Gabriel sonrió al acordarse de que, cuando hacían el amor, solía llamarla de ese modo.
—Bueno, ¿vas a contarme cómo has dejado que te atropellara una moto, princesa? —Se apartó de ella y la miró serio—. Cuando Jack ha entrado en mi despacho y me ha dicho que habías tenido un accidente, casi me muero. —Sólo de pensar otra vez en ese instante, volvió a sentir la misma horrible sensación, y para asegurarse de que ella estaba bien y entre sus brazos, le dio un beso. Ese beso fue convirtiéndose en algo más, hasta que, sin querer, la abrazó demasiado fuerte y Ágata gimió de dolor.
—Lo siento. —Gabriel se apartó de ella de golpe—. No sé en qué estaba pensando. ¿Te he hecho daño?
—Si me das otro beso, te perdono.
Él la besó con dulzura.
—¿A esto le llamas beso? —preguntó ella recostada en el sofá.
—Ágata, te han atropellado, llevas una muñeca escayolada, cuatro puntos en la ceja y tienes la espalda amoratada, no creo que soportar a un animal en celo sea lo que más te convenga.
—Tú siempre me convienes. Ven aquí y dame un beso de verdad. —Ella le rodeó el cuello con el brazo que no tenía herido.
—Está bien, pero sólo porque no sé decirte que no.
Gabriel se acercó a ella y la besó. Primero le cubrió los labios con los suyos, despacio, y luego, poco a poco, fue besándola con más fuerza. Le cogió la cara con las manos y saboreó el interior de su boca como si quisiera fundirse con ella. Cuando se separó, Ágata lo miró a los ojos.
—Gabriel, te quiero. —Ella sintió cómo a él le temblaban las manos—. Ya sé que aún tenemos muchas cosas de que hablar, pero quiero que sepas que te quiero. —Y lo besó antes de que él pudiera reaccionar.
Gabriel no sabía qué hacer. Ágata lo quería. El único amor que él había tenido en su vida era el de su abuela, porque Nana solía decirle que su padre también lo quería, pero él nunca se lo había creído. Ninguna mujer lo había querido jamás, y tenía que reconocer que era una sensación maravillosa.

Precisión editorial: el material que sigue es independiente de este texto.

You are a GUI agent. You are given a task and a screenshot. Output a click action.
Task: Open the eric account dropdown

—Ágata, yo... —Se apartó un poco—. Yo... —Le dio otro beso—. Yo no sé qué decir.
Ella vio que estaba nervioso.
—Tranquilo. —Le acarició el pelo—. Lo entiendo.
—No. —Gabriel esbozó una sonrisa—. No creo que lo entiendas. —Cerró los ojos un instante y, cuando los abrió, había en ellos un brillo especial—. Yo nunca había sentido por nadie lo que siento por ti. Contigo yo soy feliz.

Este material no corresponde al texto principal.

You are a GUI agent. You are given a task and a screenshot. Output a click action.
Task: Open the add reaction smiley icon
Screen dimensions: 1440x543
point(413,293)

Ella sabía que para él eso significaba mucho, y le dio un nuevo beso.
—Creo que las pastillas están haciendo efecto. —Ágata se esforzaba por mantener los ojos abiertos—. Debería acostarme.

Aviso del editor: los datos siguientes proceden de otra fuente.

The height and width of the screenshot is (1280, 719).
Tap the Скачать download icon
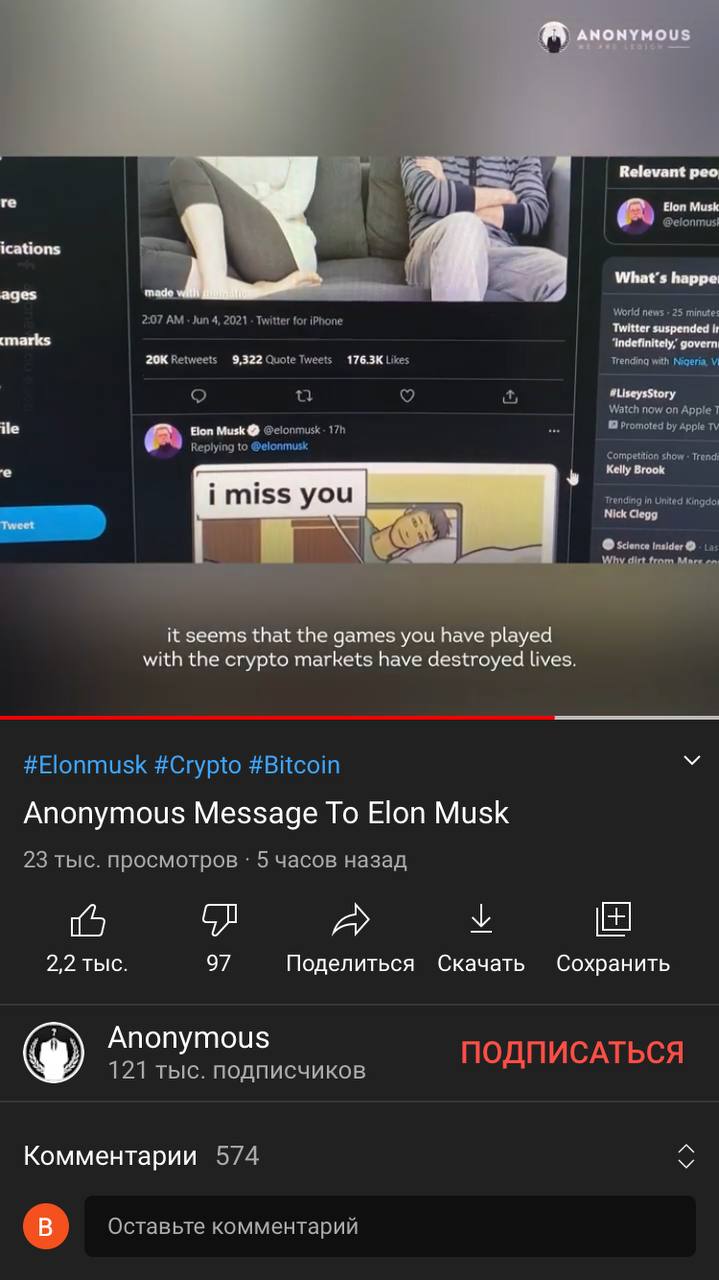(481, 919)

Gabriel la ayudó a levantarse y la acompañó a la habitación. Se quedó con ella hasta que se durmió, y luego fue incapaz de irse de allí. Se tumbó a su lado y la abrazó. Ágata le quería, por increíble e imposible que pareciera, Ágata le quería. Y aunque el accidente de moto había sido una tontería, había servido para que Gabriel viera con total claridad que no podía vivir sin ella. Decidió que había llegado el momento de arriesgarse. Ágata le quería, y se merecía que también él le confesara que estaba loco por ella, que no iba a dejarla marchar y que la quería con toda su alma. Cuando se recuperara, la llevaría a pasar unos días a Bath. Sabía que era un sitio que le gustaba mucho, y allí se lo diría. ¿Quién habría dicho que en el fondo era un romántico?